## Provided records
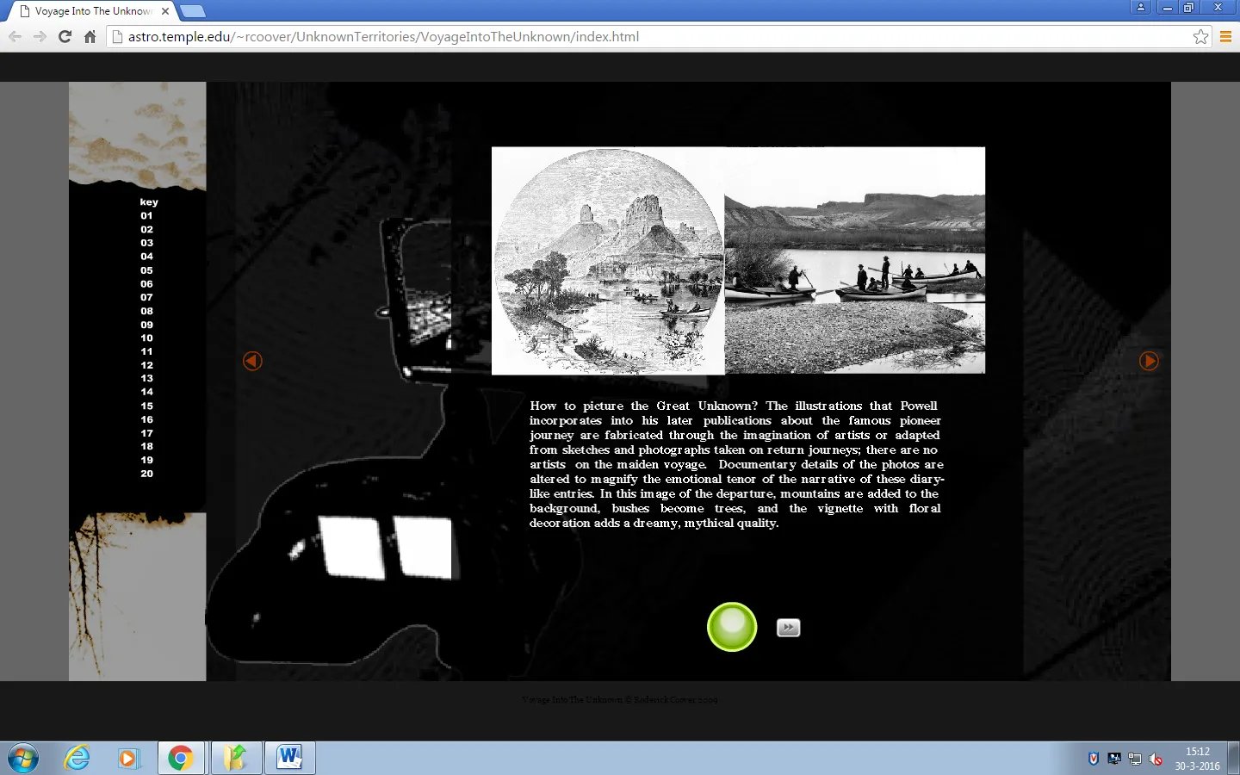Select chapter 20 from the sidebar list

click(146, 474)
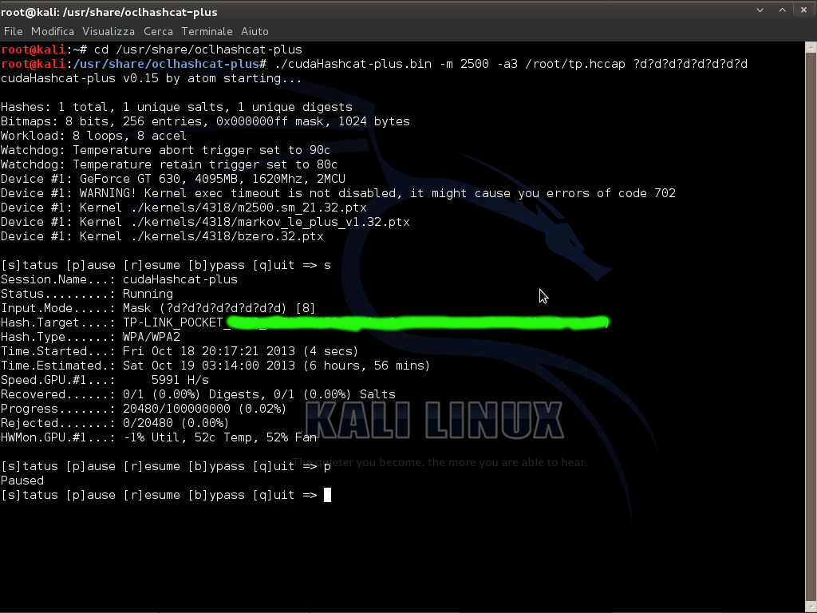Click the terminal cursor at last prompt
Screen dimensions: 817x613
click(327, 495)
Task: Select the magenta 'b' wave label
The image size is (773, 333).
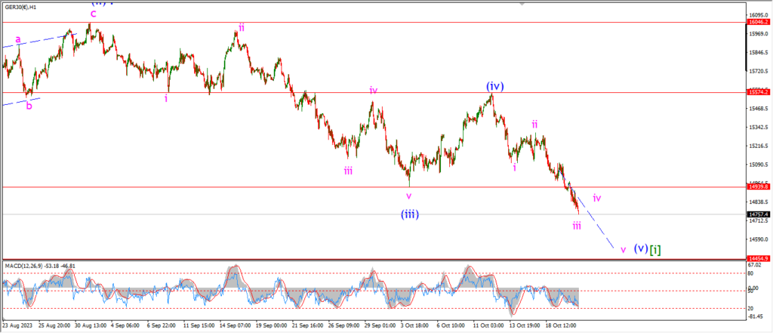Action: [x=29, y=106]
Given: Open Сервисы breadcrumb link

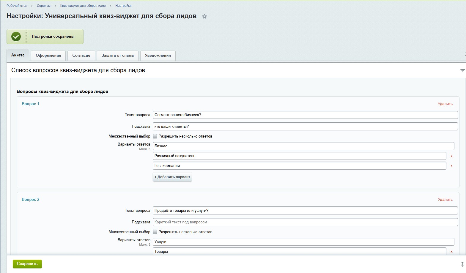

## Your task
Copy every row above word for word, leaving out the pictures.

## Task answer
Select chapter 20 from the sidebar list

click(146, 474)
Click the terminal cursor at last prompt
Screen dimensions: 817x613
click(327, 495)
Task: Select the magenta 'b' wave label
The image size is (773, 333).
Action: [x=29, y=106]
Given: Open Сервисы breadcrumb link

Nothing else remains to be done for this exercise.